Hi Jan,
Am 19.11.2010 23:55, schrieb Jan Lehnardt:
On 19 Nov 2010, at 23:48, Stefan Klein wrote:
> Am 19.11.2010 13:54, schrieb Jan Lehnardt:
>> On 19 Nov 2010, at 11:55, Stefan Klein wrote:
>>> Hi List,
>>>
>>> [ ... snip ...] Now i'm pretty unsure if this is an evil hack
>>> or even a bug in couchdb which get's fixed or if it's just a
>>> relay cool feature.
>> Looks like it is working as advertised :) — Beware though that if
>> you allow anyone to write to your database, people could run some
>> arbitrary JavaScript code. Worst that could happen though is
>> making infinite loops that CouchDB kills after 5 seconds and then
>> make many of them concurrently, i.e. a classical DoS situation.
>>
>> If it's only you that talks to the database, this looks like a
>> neat hack :)
>>
>> Cheers Jan
> Which can be handled by the validate function, only users with a
> specific role may create/update documents of a special type.
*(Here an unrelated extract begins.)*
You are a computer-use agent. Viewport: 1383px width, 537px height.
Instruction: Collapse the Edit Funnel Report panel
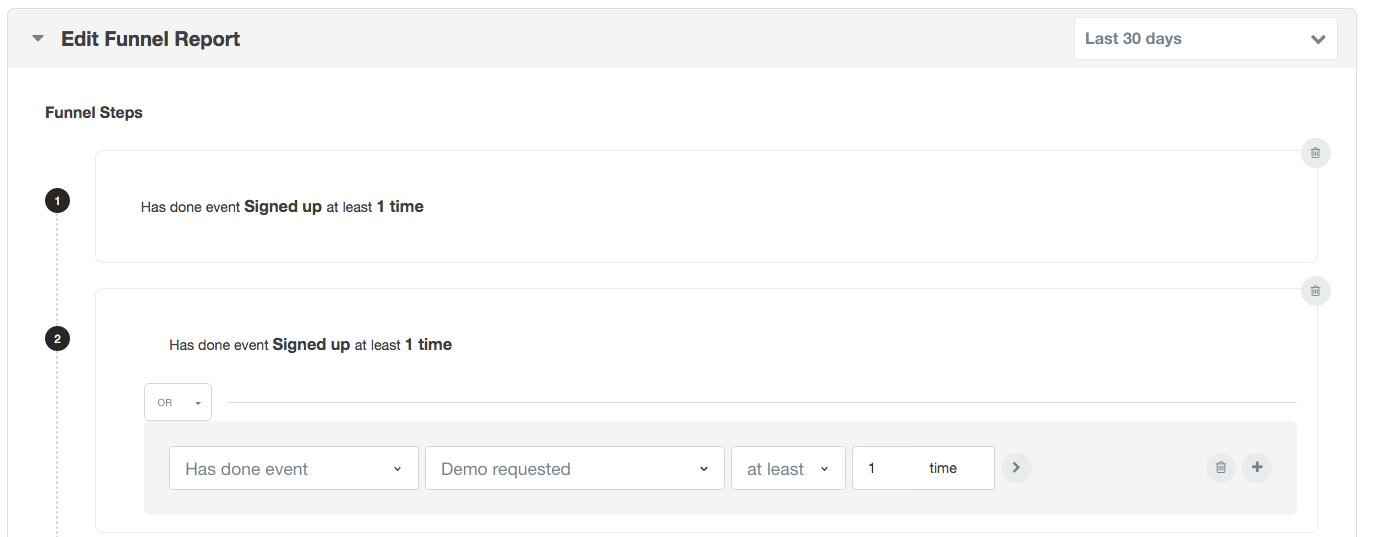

Thank
> you!
Actually, the validation function runs after the update function.
The critical document is the document with the ID which gets PUTed on,
not the newly submitted document.
For those configuration documents (_id:www.youtube.com in my example)
containing the evaled code I'm going to restrict create/update access to
trusted users.
regards,
Stefan